> _WHAT IS REQUIRED_: Carry on the essay responding to a blog post about anti-Black racism in the Arab American community, starting after its final sentence.

> _DOCUMENT PASSAGE_:
A response to “How do you stop racism in the Arab American community? Heck if I know”

I write this in response to a deeply problematic blog post published by Muslim Matters on December 11th. The piece was met with objections and critiques by some Arabs and non-Arab Muslims on Twitter [1].

The original post attempts to analyze the persistence of anti-Black racism in the Arab American community. However, it reduces anti-Black racism to interpersonal interactions, and minimizes its severity and consequences.

The post also commends Brother Dawud Walid for his writing and work to challenge anti-Black racism in the Arab American community; however, the author does not acknowledge or process his or his community’s complicity in perpetuating anti-Black racism, or our accountability to dismantle it.

Dataset excerpt
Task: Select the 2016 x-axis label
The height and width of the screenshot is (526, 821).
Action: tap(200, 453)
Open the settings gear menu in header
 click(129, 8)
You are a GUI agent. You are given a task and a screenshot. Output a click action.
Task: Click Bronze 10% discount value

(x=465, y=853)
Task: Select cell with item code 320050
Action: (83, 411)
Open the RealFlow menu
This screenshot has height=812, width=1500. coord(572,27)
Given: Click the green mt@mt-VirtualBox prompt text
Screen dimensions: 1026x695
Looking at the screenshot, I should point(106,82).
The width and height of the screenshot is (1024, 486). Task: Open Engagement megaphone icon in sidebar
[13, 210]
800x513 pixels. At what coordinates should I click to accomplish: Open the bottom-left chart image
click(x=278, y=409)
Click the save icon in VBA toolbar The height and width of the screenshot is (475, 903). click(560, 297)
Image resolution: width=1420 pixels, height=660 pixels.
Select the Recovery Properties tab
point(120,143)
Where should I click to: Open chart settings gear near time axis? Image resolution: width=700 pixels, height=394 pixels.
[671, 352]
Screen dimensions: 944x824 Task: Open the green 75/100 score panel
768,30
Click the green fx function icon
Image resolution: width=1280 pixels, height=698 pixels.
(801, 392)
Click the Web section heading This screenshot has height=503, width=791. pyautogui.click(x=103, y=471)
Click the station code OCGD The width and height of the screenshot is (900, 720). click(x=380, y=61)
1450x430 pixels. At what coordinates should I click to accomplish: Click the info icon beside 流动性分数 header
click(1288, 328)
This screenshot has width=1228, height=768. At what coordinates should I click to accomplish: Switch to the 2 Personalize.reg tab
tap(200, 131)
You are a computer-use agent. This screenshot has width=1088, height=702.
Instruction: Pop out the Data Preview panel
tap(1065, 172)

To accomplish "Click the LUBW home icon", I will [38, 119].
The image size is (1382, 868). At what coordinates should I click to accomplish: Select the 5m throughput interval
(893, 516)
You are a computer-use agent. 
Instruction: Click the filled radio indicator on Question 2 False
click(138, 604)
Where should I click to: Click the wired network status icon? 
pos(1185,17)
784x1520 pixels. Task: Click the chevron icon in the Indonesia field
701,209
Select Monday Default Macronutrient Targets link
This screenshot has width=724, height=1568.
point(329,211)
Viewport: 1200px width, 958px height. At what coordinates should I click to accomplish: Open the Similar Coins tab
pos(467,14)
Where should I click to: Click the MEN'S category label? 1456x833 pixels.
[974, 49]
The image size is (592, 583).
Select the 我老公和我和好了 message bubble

> _TASK ANSWER_:
Confronting or “stopping” anti-Black racism requires us as Arab Americans to both elevate our discourse on the subject and to develop community efforts to dismantle it. I offer these recommendations on how we can deepen our discourse on anti-Black racism in the Arab American community:

1. Do not discuss Arab American anti-Black racism as a pathology “that can lead someone to judge another based solely on the color of their skin;” also, do not reduce it to “bigotry,” or Arab Americans “being jerks;” do not discuss racism as though it is unrelated to power.

Referring to racism as “bigotry” minimizes the severity and consequences of anti-Blackness in our community. We need only look to Black men like Michael Haynes, murdered by an Arab gas station owner in Detroit, to recognize how devastating its consequences can be.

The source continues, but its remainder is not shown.